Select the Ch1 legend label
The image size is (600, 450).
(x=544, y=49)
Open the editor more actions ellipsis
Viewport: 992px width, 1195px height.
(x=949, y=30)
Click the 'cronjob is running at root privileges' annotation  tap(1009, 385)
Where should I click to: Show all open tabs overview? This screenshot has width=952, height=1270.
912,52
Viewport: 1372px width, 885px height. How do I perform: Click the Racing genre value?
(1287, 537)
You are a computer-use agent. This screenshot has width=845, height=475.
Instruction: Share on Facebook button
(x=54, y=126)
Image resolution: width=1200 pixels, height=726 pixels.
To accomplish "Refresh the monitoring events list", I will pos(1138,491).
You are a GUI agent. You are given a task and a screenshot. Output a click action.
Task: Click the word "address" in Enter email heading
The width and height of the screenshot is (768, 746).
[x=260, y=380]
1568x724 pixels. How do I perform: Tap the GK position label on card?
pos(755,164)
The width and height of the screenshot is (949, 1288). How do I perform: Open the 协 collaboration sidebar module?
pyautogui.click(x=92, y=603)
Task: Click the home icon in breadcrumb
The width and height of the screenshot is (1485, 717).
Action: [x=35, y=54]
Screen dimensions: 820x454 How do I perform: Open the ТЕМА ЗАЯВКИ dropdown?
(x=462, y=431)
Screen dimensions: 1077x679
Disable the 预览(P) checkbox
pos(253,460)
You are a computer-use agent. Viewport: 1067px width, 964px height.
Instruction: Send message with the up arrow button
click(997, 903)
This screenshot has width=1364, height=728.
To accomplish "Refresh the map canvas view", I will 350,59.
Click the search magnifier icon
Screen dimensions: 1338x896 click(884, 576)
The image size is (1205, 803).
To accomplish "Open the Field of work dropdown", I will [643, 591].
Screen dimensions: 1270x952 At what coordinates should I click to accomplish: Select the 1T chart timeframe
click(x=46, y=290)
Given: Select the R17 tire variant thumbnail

Task statement:
All records above must be returned exactly as they appear.

Solved exercise:
Select the Ch1 legend label
The image size is (600, 450).
(x=544, y=49)
Open the editor more actions ellipsis
Viewport: 992px width, 1195px height.
(x=949, y=30)
Click the 'cronjob is running at root privileges' annotation  tap(1009, 385)
Where should I click to: Show all open tabs overview? This screenshot has width=952, height=1270.
912,52
Viewport: 1372px width, 885px height. How do I perform: Click the Racing genre value?
(1287, 537)
You are a computer-use agent. This screenshot has width=845, height=475.
Instruction: Share on Facebook button
(x=54, y=126)
Image resolution: width=1200 pixels, height=726 pixels.
To accomplish "Refresh the monitoring events list", I will pos(1138,491).
You are a GUI agent. You are given a task and a screenshot. Output a click action.
Task: Click the word "address" in Enter email heading
The width and height of the screenshot is (768, 746).
[x=260, y=380]
1568x724 pixels. How do I perform: Tap the GK position label on card?
pos(755,164)
The width and height of the screenshot is (949, 1288). How do I perform: Open the 协 collaboration sidebar module?
pyautogui.click(x=92, y=603)
Task: Click the home icon in breadcrumb
The width and height of the screenshot is (1485, 717).
Action: [x=35, y=54]
Screen dimensions: 820x454 How do I perform: Open the ТЕМА ЗАЯВКИ dropdown?
(x=462, y=431)
Screen dimensions: 1077x679
Disable the 预览(P) checkbox
pos(253,460)
You are a computer-use agent. Viewport: 1067px width, 964px height.
Instruction: Send message with the up arrow button
click(997, 903)
This screenshot has width=1364, height=728.
To accomplish "Refresh the map canvas view", I will 350,59.
Click the search magnifier icon
Screen dimensions: 1338x896 click(884, 576)
The image size is (1205, 803).
To accomplish "Open the Field of work dropdown", I will [643, 591].
Screen dimensions: 1270x952 At what coordinates should I click to accomplish: Select the 1T chart timeframe
click(x=46, y=290)
Given: Select the R17 tire variant thumbnail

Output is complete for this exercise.